This article is from the Australian Property Journal archive
THE worst of the financial storm is over but a rise in bad commercial property loans has caught the Reserve Bank’s attention.
The RBA’s Financial Stability Review said Australia’s financial system remained resilient through the crisis period and the banks experienced only a relatively shallow downturn in underlying profits.
However, the RBA noted there has been a more significant deterioration in the quality of banks’ business loan portfolios, particularly for commercial property.
The RBA noted that banks’ commercial property exposures have continued to deteriorate further over the past six months.
It said much of the recent rise in impairments has been accounted for by loans to highly geared property developers, many of which were on the books of the smaller Australian-owned banks.
“These borrowers are often among the first to experience difficulties when financial and/or economic conditions turn for the worse,”
And as a consequence of the bad loans, the RBA said banks are screening commercial property borrowers more closely, requiring additional collateral.
The central body noted the banks have also shifted their focus exclusively toward higher-quality projects.
The RBA banks have lifted the cost of funding and this has being passed onto customers.
Over the past months, the RBA noted the quantity of loans demanded by property developers has declined, as some projects have become unviable.
The RBA found funding conditions for Australian banking institutions have continued to improve with spreads in wholesale markets narrowing although they remain higher than pre-crisis levels.
“Banks have experienced improved access to offshore funding markets, and the general narrowing of risk spreads has increased the relative attractiveness of issuing in the unguaranteed market. As a result, the banks had substantially reduced their use of the wholesale funding guarantee by early 2010,”
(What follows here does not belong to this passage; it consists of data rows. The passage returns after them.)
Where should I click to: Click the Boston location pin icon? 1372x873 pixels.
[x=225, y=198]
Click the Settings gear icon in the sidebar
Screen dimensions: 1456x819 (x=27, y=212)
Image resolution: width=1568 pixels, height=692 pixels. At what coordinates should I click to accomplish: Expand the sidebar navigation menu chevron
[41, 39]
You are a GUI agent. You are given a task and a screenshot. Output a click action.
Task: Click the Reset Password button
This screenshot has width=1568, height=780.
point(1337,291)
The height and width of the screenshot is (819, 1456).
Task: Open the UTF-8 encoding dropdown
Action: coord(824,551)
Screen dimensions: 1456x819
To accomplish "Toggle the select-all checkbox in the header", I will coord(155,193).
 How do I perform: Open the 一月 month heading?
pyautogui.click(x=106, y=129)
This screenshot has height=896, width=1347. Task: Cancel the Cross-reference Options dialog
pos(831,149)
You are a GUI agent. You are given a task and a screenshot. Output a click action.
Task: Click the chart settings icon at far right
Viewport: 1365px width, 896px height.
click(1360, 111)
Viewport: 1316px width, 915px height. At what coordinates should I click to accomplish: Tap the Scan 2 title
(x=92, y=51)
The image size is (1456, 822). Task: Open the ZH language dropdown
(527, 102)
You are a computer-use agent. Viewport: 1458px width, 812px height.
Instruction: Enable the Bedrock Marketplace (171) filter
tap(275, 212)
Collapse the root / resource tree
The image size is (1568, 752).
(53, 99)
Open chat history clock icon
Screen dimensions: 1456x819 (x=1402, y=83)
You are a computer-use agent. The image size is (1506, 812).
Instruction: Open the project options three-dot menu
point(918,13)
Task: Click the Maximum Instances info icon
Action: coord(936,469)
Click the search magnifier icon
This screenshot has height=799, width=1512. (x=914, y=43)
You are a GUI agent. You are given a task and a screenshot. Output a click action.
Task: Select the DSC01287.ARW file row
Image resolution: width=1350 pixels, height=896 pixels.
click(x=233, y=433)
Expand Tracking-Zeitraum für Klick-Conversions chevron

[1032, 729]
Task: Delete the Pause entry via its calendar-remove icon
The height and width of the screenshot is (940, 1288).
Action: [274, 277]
However the RBA said the bank’s nonperforming loans ration has risen to 3% as at December 2009 — 35 basis points higher than six months earlier.
“The increase in this ratio over recent years was initially driven by a small number of exposures to highly geared companies with complicated financial structures and/or exposures to the commercial property sector.
“This remains an area to watch closely in the period ahead,”
“Nonetheless, recent indications are that banks’ overall loan losses may have peaked and that profits have again begun to increase. While the regional and foreign-owned banks experienced a somewhat larger deterioration in performance during the downturn than did the majors, the more recent improvement has been broadly based across all categories of banks,” the RBA concluded.